WHAT YOU NEED TO DO
Please print the line that holds "The width and" and each line after it to the end of the data, word for word, without any pictures.

RECORDS TO PROCESS
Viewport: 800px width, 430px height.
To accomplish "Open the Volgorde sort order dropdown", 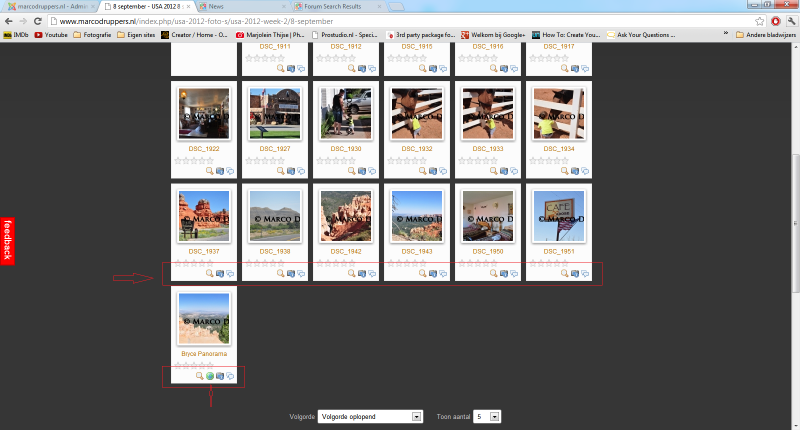I will 370,416.
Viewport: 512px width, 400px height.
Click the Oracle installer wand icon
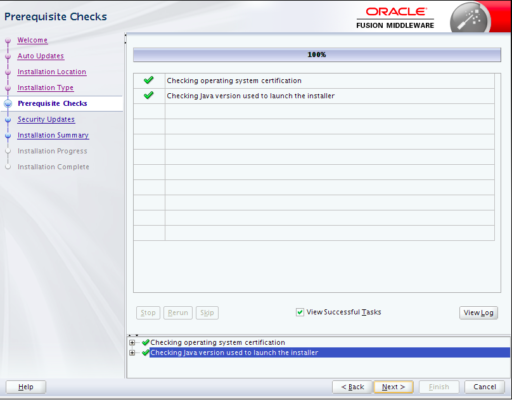(470, 18)
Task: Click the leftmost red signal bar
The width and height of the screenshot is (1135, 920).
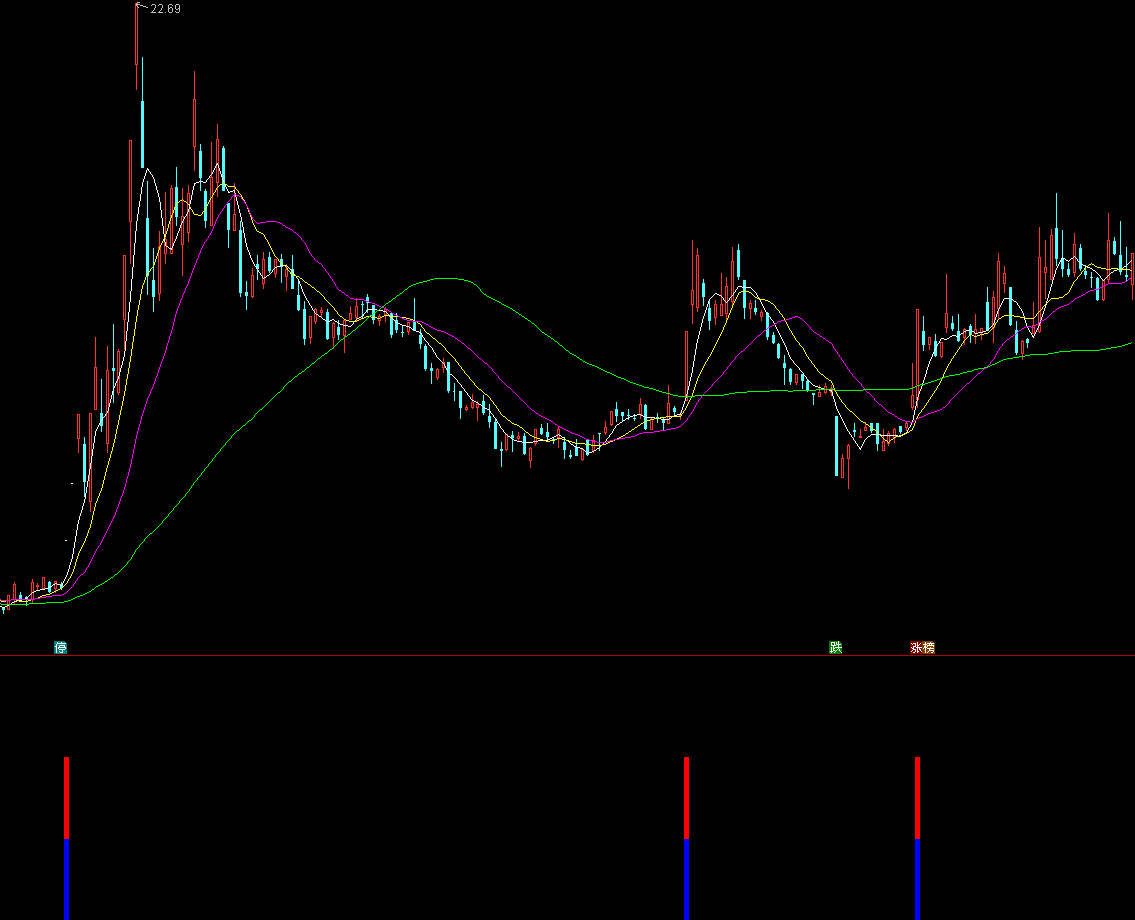Action: pos(67,797)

REPLY TO THE TASK
The width and height of the screenshot is (1135, 920).
Action: pos(67,797)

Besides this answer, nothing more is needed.